Pre- and Postovulatory Aging of Murine Oocytes Affect the Transcript Level and Poly(A) Tail Length of Maternal Effect Genes

Maternal effect genes code for oocyte proteins that are important for early embryogenesis. Transcription in oocytes does not take place from the onset of meiotic progression until zygotic genome activation. During this period, protein levels are regulated posttranscriptionally, for example by poly(A) tail length. Posttranscriptional regulation may be impaired in preovulatory and postovulatory aged oocytes, caused by delayed ovulation or delayed fertilization, respectively, and may lead to developmental defects. We investigated transcript levels and poly(A) tail length of ten maternal effect genes in in vivo- and in vitro- (follicle culture) grown oocytes after pre- and postovulatory aging.
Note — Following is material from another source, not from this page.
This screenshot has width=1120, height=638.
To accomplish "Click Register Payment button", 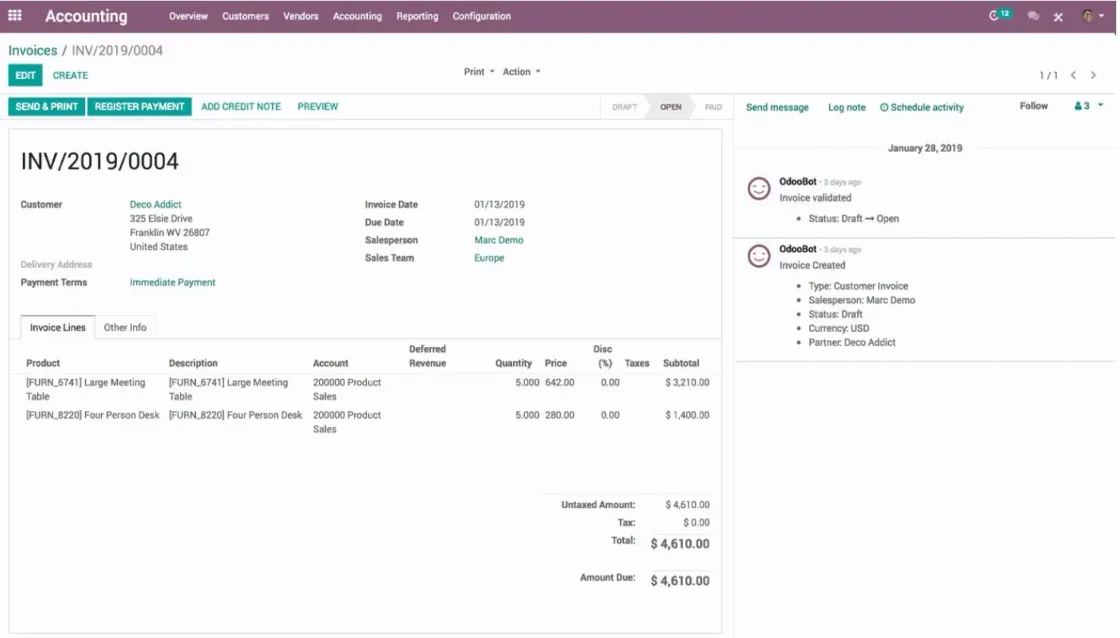I will click(139, 106).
Quantitative RT-PCR was performed using random hexamer-primed cDNA to determine total transcript levels and oligo(dT)16-primed cDNA to analyze poly(A) tail length. Transcript levels of in vivo preovulatory-aged oocytes remained stable except for decreases in Brg1 and Tet3. Most genes investigated showed a tendency towards increased poly(A) content. Polyadenylation of in vitro preovulatory-aged oocytes was also increased, along with transcript level declines of Trim28, Nlrp2, Nlrp14 and Zar1. In contrast to preovulatory aging, postovulatory aging of in vivo- and in vitro-grown oocytes led to a shortening of poly(A) tails. Postovulatory aging of in vivo-grown oocytes resulted in deadenylation of Nlrp5 after 12 h, and deadenylation of 4 further genes (Tet3, Trim28, Dnmt1, Oct4) after 24 h. Similarly, transcripts of in vitro-grown oocytes were deadenylated after 12 h of postovulatory aging (Tet3, Trim28, Zfp57, Dnmt1, Nlrp5, Zar1). This impact of aging on poly(A) tail length may affect the timed translation of maternal effect gene transcripts and thereby contribute to developmental defects.